Man kann vieles falsch machen, aber etwas, dass man selbst so voller Hingabe gemacht hat, wie Liesel es tat, kann doch gar nicht falsch sein - oder?

Aber noch während sich in mir langsam eine mögliche Antwort auf Liesels mögliche Frage stellte, kamen mir einige mehr.

Wie macht man Worte?, war nur eine davon, klar, man bildet sie, reiht Buchstaben an Buchstaben aneinander und formt sich die Worte so zurecht, wie man sie gerne hätte. Und natürlich erfordert das Feingefühl - das denke ich zumindest -, aber dennoch birgt sich in diesem Satz von diesem kleinen Mädchen (die übrigens nur fiktiv entstanden ist) eine noch größere Frage, die ich hier irgendwie noch nicht so ganze festzuhalten bekam...

Ja, klar. Mal abgesehen von diesem ganzen Philo-Quatsch, konnte ich mir vor diesem Buch noch nie wirklich gut Daten merken. In der Art von Anfang und Ende ersten und zweiten Weltkriegs. Natürlich hatte ich persönlich in Geschichte deswegen ein paar Schwierigkeiten und ich will auch gar nicht behaupten, dass ich jetzt alles auf die Reihe kriegen würde, aber ein paar der wirklich wichtigen Daten scheinen jetzt in meinem Verstand (und zwar in dem größten Teil davon, dem Büchergedächtnis) eingedrungen zu sein...

Jetzt habe ich echt viel geschrieben (Philo...), aber vielleicht wollt ihr ja noch den ersten Satz des Buches lesen!?
"Zuerst die Farben." (S.9)
Logisch, es ist kein langer Satz (meinen Erfahrungen nach eine Ellipse ;)), aber dennoch ist er einer der wichtigsten.
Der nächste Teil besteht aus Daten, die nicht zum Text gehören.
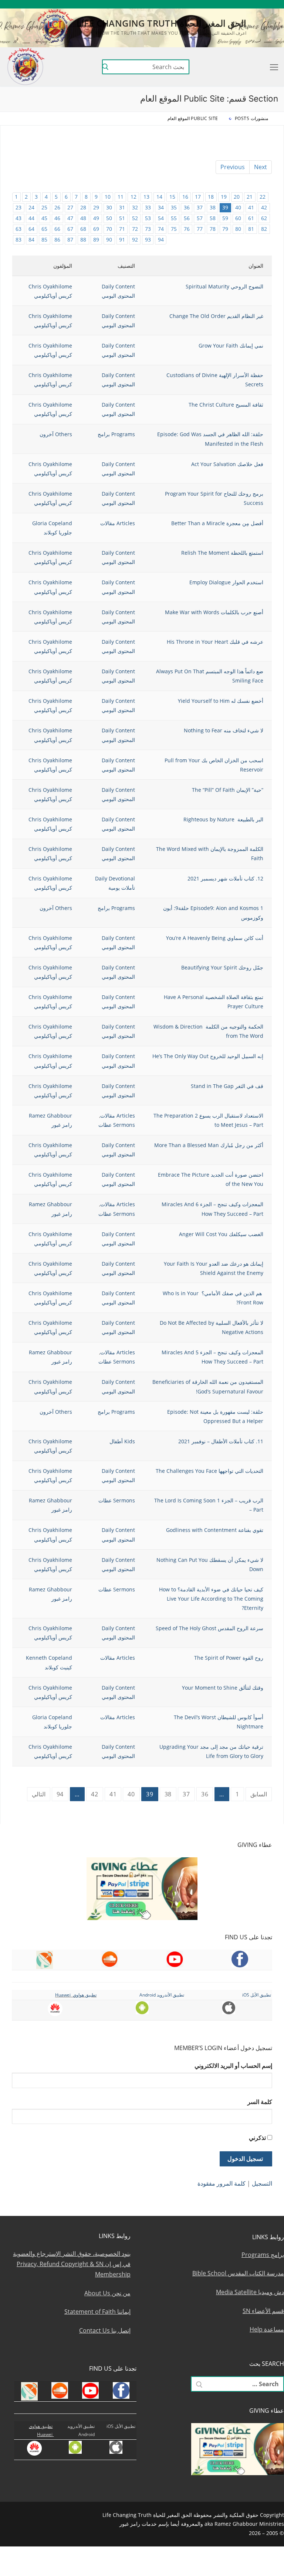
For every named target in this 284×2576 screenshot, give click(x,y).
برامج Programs (262, 2255)
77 (200, 228)
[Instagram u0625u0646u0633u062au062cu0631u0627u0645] (231, 4)
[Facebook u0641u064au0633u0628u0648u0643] (274, 4)
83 (18, 239)
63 (18, 228)
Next (260, 167)
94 (161, 239)
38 (213, 207)
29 (96, 207)
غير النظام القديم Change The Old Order (216, 315)
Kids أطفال (122, 1441)
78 (213, 228)
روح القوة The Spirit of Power (228, 1657)
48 (83, 218)
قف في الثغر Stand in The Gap (227, 1085)
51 (122, 218)
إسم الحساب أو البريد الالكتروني (233, 2066)
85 (44, 239)
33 (148, 207)
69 (96, 228)
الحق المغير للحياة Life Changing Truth (162, 23)
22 (263, 196)
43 (18, 218)
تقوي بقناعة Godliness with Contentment (214, 1529)
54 (161, 218)
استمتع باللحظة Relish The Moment (222, 552)
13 (146, 196)
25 (44, 207)
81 (251, 228)
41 (251, 207)
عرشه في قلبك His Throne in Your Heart (215, 641)
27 (70, 207)
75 (174, 228)
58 (213, 218)
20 (237, 196)
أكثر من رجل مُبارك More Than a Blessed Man (208, 1145)
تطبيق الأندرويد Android (161, 1995)
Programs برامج (116, 434)
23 (18, 207)
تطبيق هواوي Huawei (76, 1995)
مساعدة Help (267, 2329)
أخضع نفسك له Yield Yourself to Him (220, 700)
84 (31, 239)
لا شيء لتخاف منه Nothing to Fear (223, 730)
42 (264, 207)
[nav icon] (272, 67)
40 (238, 207)
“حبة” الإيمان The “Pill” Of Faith (227, 789)
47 (70, 218)
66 (57, 228)
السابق (258, 1794)
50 (109, 218)
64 (31, 228)
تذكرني (257, 2138)
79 (225, 228)
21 (250, 196)
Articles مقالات (117, 523)
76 (187, 228)
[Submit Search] (105, 67)
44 (31, 218)
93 (148, 239)
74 (161, 228)
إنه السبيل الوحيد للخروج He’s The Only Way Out (207, 1056)
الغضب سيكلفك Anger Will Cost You (221, 1234)
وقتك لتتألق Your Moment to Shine (222, 1687)
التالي (38, 1794)
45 (44, 218)
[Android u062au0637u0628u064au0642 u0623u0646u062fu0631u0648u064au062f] (199, 4)
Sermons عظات (116, 1124)
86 (57, 239)
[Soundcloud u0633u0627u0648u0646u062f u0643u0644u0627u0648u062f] (253, 4)
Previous (232, 167)
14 (159, 196)
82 (264, 228)
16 (185, 196)
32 (135, 207)
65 (44, 228)
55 (174, 218)
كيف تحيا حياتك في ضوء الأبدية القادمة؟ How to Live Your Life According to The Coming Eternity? (211, 1598)
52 (135, 218)
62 (264, 218)
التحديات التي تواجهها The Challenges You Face (209, 1470)
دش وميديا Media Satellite (250, 2292)
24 (31, 207)
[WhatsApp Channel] (220, 4)
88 (83, 239)
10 (108, 196)
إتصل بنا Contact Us (105, 2330)
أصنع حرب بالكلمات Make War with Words (214, 612)
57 (200, 218)
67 (70, 228)
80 (238, 228)
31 (122, 207)
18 (211, 196)
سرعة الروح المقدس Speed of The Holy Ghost (209, 1628)
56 (187, 218)
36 (187, 207)
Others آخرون (56, 434)
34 (161, 207)
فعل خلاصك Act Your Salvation (227, 464)
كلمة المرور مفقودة (221, 2183)
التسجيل (262, 2183)
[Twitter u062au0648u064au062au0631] (242, 4)
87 (70, 239)
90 (109, 239)
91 (122, 239)
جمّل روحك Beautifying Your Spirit (222, 967)
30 (109, 207)
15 (172, 196)
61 (251, 218)
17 (198, 196)
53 (148, 218)
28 (83, 207)
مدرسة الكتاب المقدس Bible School (238, 2273)
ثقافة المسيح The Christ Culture (226, 404)
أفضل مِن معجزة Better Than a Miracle (217, 523)
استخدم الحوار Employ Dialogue (226, 582)
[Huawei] (178, 4)
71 (122, 228)
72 (135, 228)
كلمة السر (259, 2102)
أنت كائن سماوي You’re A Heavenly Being (214, 937)
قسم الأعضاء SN (263, 2311)
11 (121, 196)
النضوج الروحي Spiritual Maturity (224, 286)
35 (174, 207)
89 (96, 239)
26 (57, 207)
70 (109, 228)
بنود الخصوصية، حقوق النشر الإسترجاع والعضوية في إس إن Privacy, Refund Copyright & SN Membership (72, 2264)
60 (238, 218)
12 (133, 196)
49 (96, 218)
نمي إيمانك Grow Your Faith (231, 345)
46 (57, 218)
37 (200, 207)
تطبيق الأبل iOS (256, 1995)
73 (148, 228)
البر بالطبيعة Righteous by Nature (223, 819)
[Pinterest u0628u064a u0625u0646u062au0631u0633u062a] (209, 4)
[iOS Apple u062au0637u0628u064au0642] (188, 4)
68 (83, 228)
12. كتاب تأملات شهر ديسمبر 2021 (225, 878)
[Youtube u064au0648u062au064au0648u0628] (264, 4)
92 (135, 239)
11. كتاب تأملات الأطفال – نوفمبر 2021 (220, 1441)
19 (224, 196)
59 (225, 218)
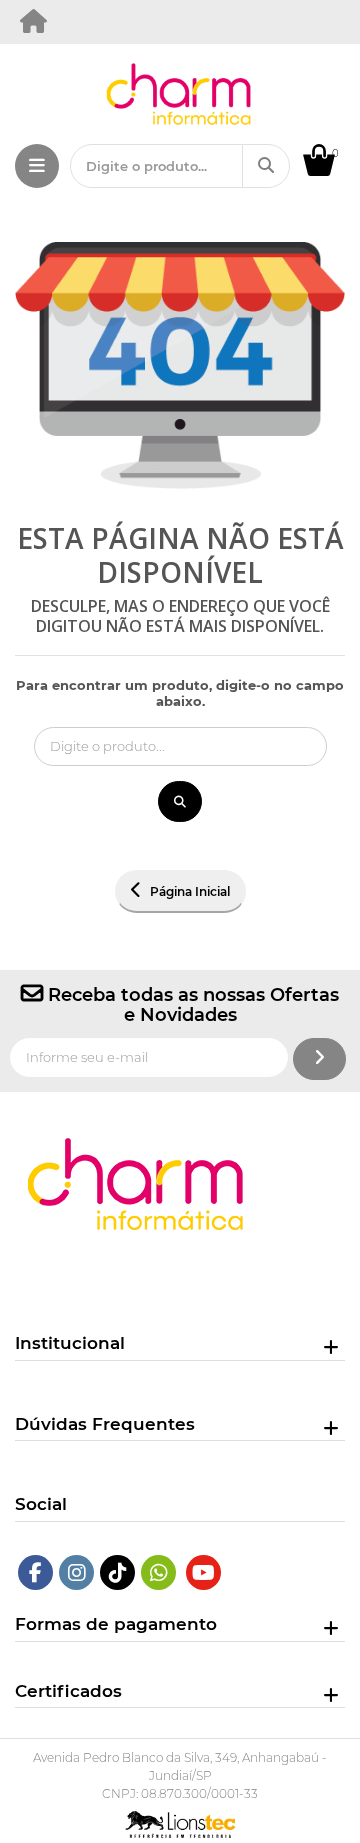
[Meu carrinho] (329, 171)
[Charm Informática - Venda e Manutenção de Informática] (35, 26)
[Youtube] (203, 1572)
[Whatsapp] (159, 1572)
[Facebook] (35, 1572)
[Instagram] (77, 1572)
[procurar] (180, 802)
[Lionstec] (180, 1821)
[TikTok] (118, 1572)
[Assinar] (319, 1059)
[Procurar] (266, 166)
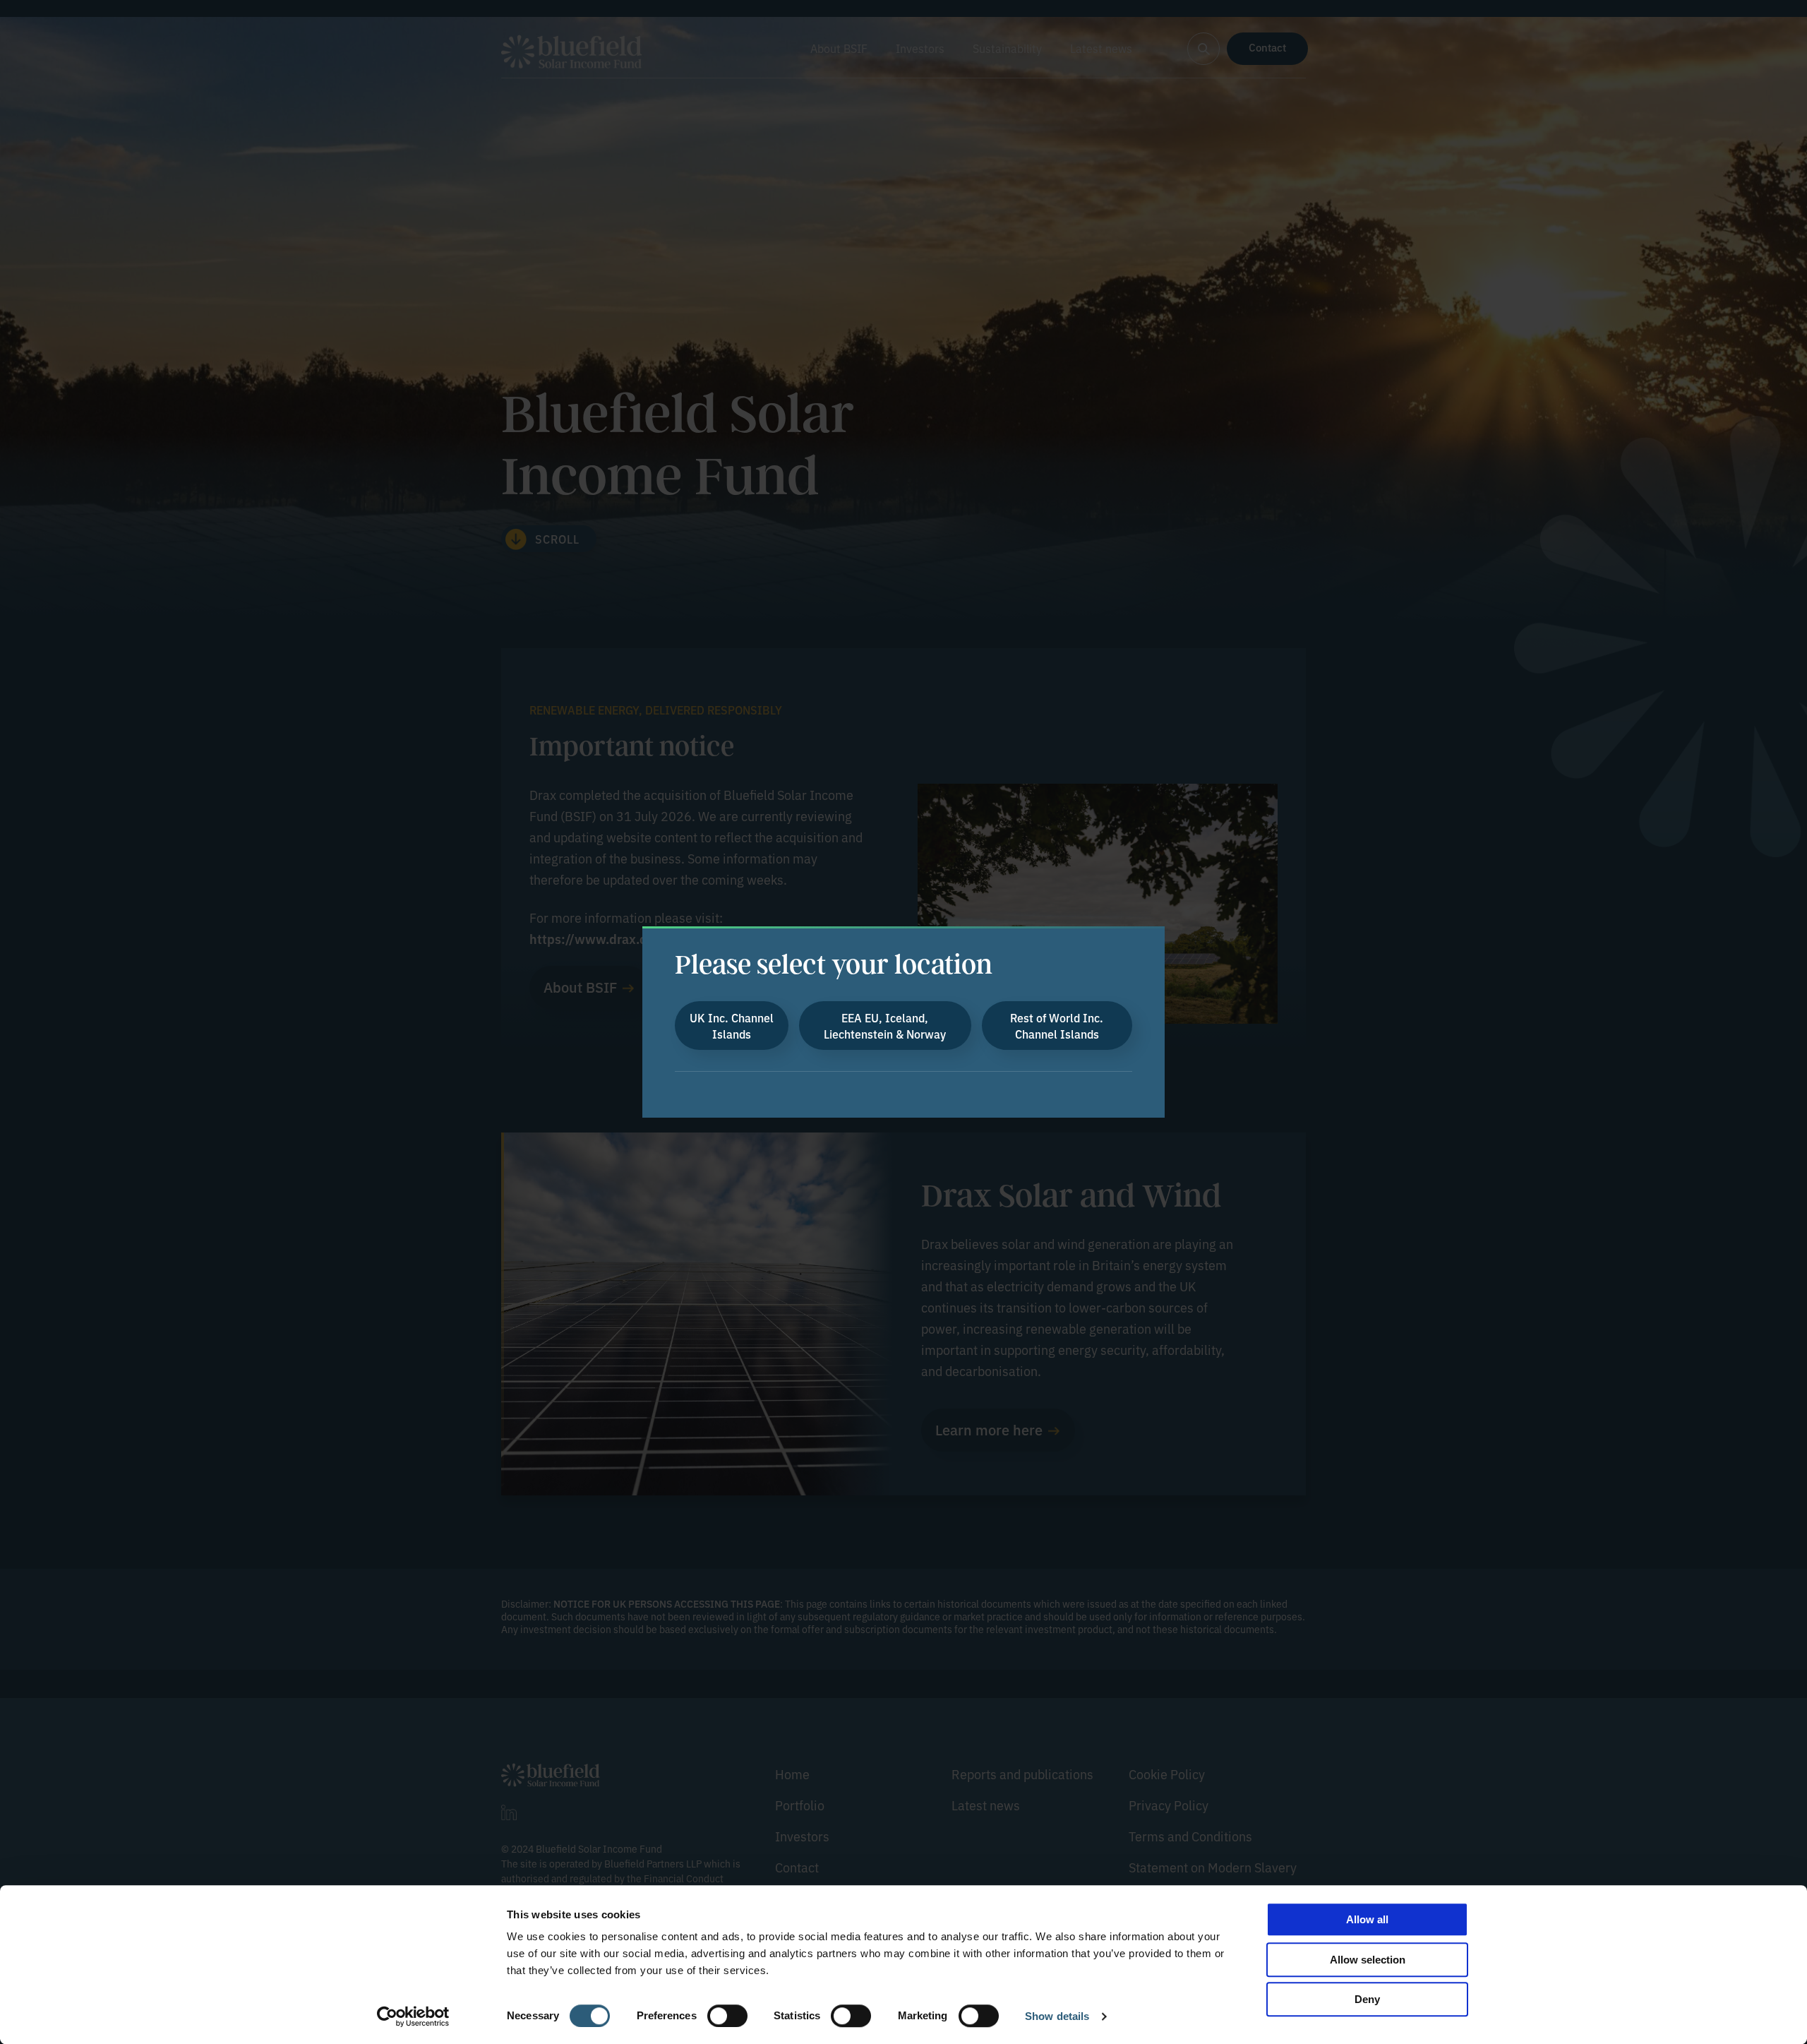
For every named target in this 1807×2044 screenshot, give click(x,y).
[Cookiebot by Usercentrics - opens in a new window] (413, 2016)
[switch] (727, 2015)
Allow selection (1367, 1960)
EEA (885, 1025)
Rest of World (1056, 1025)
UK (732, 1025)
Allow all (1367, 1919)
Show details (1057, 2016)
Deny (1367, 1999)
Nicht, dass irgendwer dazu noch einmal Bezug nimmt, aber dennoch ist es der Anfang für eines der größeren Themen dieses Buches... und nicht nur das, es ist auch der Anfang zu einem großen und äußerst interessanten Buch, das sowohl seine Vorteile als auch seine Nachteile hat!

Ich hoffe, das war euch heute nicht zu viel Psycho-Gelaber... nächste Woche gibt es wieder etwas Spannenderes, das kann ich euch versichern! Vielleicht versucht ihr ja bis dahin noch ein paar Antworten zu finden?!